◆ Records to process
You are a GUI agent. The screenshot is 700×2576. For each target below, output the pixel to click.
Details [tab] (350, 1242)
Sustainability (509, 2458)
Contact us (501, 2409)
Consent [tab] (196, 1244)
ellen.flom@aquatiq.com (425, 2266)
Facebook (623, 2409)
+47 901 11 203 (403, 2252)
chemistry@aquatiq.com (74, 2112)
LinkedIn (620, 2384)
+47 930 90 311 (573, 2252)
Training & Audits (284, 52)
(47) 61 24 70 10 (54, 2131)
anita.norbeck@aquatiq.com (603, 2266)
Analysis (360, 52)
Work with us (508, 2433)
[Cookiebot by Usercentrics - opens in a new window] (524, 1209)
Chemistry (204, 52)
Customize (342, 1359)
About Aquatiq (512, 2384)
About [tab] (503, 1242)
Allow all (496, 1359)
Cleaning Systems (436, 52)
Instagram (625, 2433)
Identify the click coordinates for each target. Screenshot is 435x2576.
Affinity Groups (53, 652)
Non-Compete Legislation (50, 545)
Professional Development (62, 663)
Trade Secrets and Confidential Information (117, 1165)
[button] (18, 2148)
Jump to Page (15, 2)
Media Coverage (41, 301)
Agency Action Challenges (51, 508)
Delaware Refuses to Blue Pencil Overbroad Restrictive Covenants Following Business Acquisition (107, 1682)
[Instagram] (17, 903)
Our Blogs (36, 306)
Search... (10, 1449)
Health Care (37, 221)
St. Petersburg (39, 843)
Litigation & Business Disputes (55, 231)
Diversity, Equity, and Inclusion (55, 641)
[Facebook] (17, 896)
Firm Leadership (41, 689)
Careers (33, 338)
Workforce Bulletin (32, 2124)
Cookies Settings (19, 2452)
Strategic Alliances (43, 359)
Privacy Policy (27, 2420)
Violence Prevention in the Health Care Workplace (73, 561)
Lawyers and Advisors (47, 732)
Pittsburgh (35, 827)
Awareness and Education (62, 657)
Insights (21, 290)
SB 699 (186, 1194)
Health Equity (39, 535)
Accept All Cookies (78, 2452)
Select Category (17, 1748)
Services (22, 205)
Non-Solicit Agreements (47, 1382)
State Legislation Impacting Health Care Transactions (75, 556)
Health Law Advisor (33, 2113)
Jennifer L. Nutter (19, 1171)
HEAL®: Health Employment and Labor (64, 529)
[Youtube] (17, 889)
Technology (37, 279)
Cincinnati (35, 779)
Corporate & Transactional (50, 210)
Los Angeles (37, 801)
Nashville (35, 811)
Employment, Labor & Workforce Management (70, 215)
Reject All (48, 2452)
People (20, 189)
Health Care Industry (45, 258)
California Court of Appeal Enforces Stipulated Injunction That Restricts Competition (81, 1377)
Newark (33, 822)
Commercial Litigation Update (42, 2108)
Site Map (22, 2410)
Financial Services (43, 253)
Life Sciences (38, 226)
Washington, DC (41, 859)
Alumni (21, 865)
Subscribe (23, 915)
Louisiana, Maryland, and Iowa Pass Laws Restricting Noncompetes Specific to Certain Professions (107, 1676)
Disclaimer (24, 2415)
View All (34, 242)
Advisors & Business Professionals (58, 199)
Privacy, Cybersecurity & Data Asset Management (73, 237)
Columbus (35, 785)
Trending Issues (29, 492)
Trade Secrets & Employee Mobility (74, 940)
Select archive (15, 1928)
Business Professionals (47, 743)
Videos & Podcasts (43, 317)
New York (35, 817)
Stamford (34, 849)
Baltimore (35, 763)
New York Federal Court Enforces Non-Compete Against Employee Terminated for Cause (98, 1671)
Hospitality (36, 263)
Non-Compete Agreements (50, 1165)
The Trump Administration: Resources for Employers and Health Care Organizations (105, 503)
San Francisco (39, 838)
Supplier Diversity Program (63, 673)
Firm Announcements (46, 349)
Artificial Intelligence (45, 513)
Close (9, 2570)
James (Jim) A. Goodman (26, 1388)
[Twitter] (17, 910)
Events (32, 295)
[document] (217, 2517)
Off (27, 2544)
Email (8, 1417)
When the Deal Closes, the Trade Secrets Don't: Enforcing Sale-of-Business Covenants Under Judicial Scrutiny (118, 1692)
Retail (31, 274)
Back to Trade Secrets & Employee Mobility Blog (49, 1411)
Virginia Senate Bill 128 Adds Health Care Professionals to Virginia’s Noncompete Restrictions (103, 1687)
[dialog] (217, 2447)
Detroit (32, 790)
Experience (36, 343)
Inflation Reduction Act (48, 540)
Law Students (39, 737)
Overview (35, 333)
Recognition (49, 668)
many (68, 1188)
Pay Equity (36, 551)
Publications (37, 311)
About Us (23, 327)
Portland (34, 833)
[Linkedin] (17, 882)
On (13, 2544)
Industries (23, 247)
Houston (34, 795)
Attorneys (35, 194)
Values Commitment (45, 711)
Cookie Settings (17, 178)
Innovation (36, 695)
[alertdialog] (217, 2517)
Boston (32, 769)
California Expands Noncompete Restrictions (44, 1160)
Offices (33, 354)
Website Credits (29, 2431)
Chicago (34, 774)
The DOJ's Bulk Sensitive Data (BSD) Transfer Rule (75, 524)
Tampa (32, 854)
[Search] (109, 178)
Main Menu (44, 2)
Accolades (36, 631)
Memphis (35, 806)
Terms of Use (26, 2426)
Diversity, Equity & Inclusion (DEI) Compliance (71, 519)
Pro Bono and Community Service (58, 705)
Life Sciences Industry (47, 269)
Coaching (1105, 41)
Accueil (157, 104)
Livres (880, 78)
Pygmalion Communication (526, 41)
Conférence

◆ Exercise brief
The entries above must be retyped exactly, down to the last character.

◆ Final answer
You are a GUI agent. The screenshot is 700×2576. For each target below, output the pixel to click.
Details [tab] (350, 1242)
Sustainability (509, 2458)
Contact us (501, 2409)
Consent [tab] (196, 1244)
ellen.flom@aquatiq.com (425, 2266)
Facebook (623, 2409)
+47 901 11 203 (403, 2252)
chemistry@aquatiq.com (74, 2112)
LinkedIn (620, 2384)
+47 930 90 311 (573, 2252)
Training & Audits (284, 52)
(47) 61 24 70 10 (54, 2131)
anita.norbeck@aquatiq.com (603, 2266)
Analysis (360, 52)
Work with us (508, 2433)
[Cookiebot by Usercentrics - opens in a new window] (524, 1209)
Chemistry (204, 52)
Customize (342, 1359)
About Aquatiq (512, 2384)
About [tab] (503, 1242)
Allow all (496, 1359)
Cleaning Systems (436, 52)
Instagram (625, 2433)
Identify the click coordinates for each target. Screenshot is 435x2576.
Affinity Groups (53, 652)
Non-Compete Legislation (50, 545)
Professional Development (62, 663)
Trade Secrets and Confidential Information (117, 1165)
[button] (18, 2148)
Jump to Page (15, 2)
Media Coverage (41, 301)
Agency Action Challenges (51, 508)
Delaware Refuses to Blue Pencil Overbroad Restrictive Covenants Following Business Acquisition (107, 1682)
[Instagram] (17, 903)
Our Blogs (36, 306)
Search... (10, 1449)
Health Care (37, 221)
St. Petersburg (39, 843)
Litigation & Business Disputes (55, 231)
Diversity, Equity, and Inclusion (55, 641)
[Facebook] (17, 896)
Firm Leadership (41, 689)
Careers (33, 338)
Workforce Bulletin (32, 2124)
Cookies Settings (19, 2452)
Strategic Alliances (43, 359)
Privacy Policy (27, 2420)
Violence Prevention in the Health Care Workplace (73, 561)
Lawyers and Advisors (47, 732)
Pittsburgh (35, 827)
Awareness and Education (62, 657)
Insights (21, 290)
SB 699 (186, 1194)
Health Equity (39, 535)
Accept All Cookies (78, 2452)
Select Category (17, 1748)
Services (22, 205)
Non-Solicit Agreements (47, 1382)
State Legislation Impacting Health Care Transactions (75, 556)
Health Law Advisor (33, 2113)
Jennifer L. Nutter (19, 1171)
HEAL®: Health Employment and Labor (64, 529)
[Youtube] (17, 889)
Technology (37, 279)
Cincinnati (35, 779)
Corporate & Transactional (50, 210)
Los Angeles (37, 801)
Nashville (35, 811)
Employment, Labor & Workforce Management (70, 215)
Reject All (48, 2452)
People (20, 189)
Health Care Industry (45, 258)
California Court of Appeal Enforces Stipulated Injunction That Restricts Competition (81, 1377)
Newark (33, 822)
Commercial Litigation Update (42, 2108)
Site Map (22, 2410)
Financial Services (43, 253)
Life Sciences (38, 226)
Washington, DC (41, 859)
Alumni (21, 865)
Subscribe (23, 915)
Louisiana, Maryland, and Iowa Pass Laws Restricting Noncompetes Specific to Certain Professions (107, 1676)
Disclaimer (24, 2415)
View All (34, 242)
Advisors & Business Professionals (58, 199)
Privacy, Cybersecurity & Data Asset Management (73, 237)
Columbus (35, 785)
Trending Issues (29, 492)
Trade Secrets & Employee Mobility (74, 940)
Select archive (15, 1928)
Business Professionals (47, 743)
Videos & Podcasts (43, 317)
New York (35, 817)
Stamford (34, 849)
Baltimore (35, 763)
New York Federal Court Enforces Non-Compete Against Employee Terminated for Cause (98, 1671)
Hospitality (36, 263)
Non-Compete Agreements (50, 1165)
The Trump Administration: Resources for Employers and Health Care Organizations (105, 503)
San Francisco (39, 838)
Supplier Diversity Program (63, 673)
Firm Announcements (46, 349)
Artificial Intelligence (45, 513)
Close (9, 2570)
James (Jim) A. Goodman (26, 1388)
[Twitter] (17, 910)
Events (32, 295)
[document] (217, 2517)
Off (27, 2544)
Email (8, 1417)
When the Deal Closes, the Trade Secrets Don't: Enforcing Sale-of-Business Covenants Under Judicial Scrutiny (118, 1692)
Retail (31, 274)
Back to Trade Secrets & Employee Mobility Blog (49, 1411)
Virginia Senate Bill 128 Adds Health Care Professionals to Virginia’s Noncompete Restrictions (103, 1687)
[dialog] (217, 2447)
Detroit (32, 790)
Experience (36, 343)
Inflation Reduction Act (48, 540)
Law Students (39, 737)
Overview (35, 333)
Recognition (49, 668)
many (68, 1188)
Pay Equity (36, 551)
Publications (37, 311)
About Us (23, 327)
Portland (34, 833)
[Linkedin] (17, 882)
On (13, 2544)
Industries (23, 247)
Houston (34, 795)
Attorneys (35, 194)
Values Commitment (45, 711)
Cookie Settings (17, 178)
Innovation (36, 695)
[alertdialog] (217, 2517)
Boston (32, 769)
California Expands Noncompete Restrictions (44, 1160)
Offices (33, 354)
Website Credits (29, 2431)
Chicago (34, 774)
The DOJ's Bulk Sensitive Data (BSD) Transfer Rule (75, 524)
Tampa (32, 854)
[Search] (109, 178)
Main Menu (44, 2)
Accolades (36, 631)
Memphis (35, 806)
Terms of Use (26, 2426)
Diversity, Equity & Inclusion (DEI) Compliance (71, 519)
Pro Bono and Community Service (58, 705)
Life Sciences Industry (47, 269)
Coaching (1105, 41)
Accueil (157, 104)
Livres (880, 78)
Pygmalion Communication (526, 41)
Conférence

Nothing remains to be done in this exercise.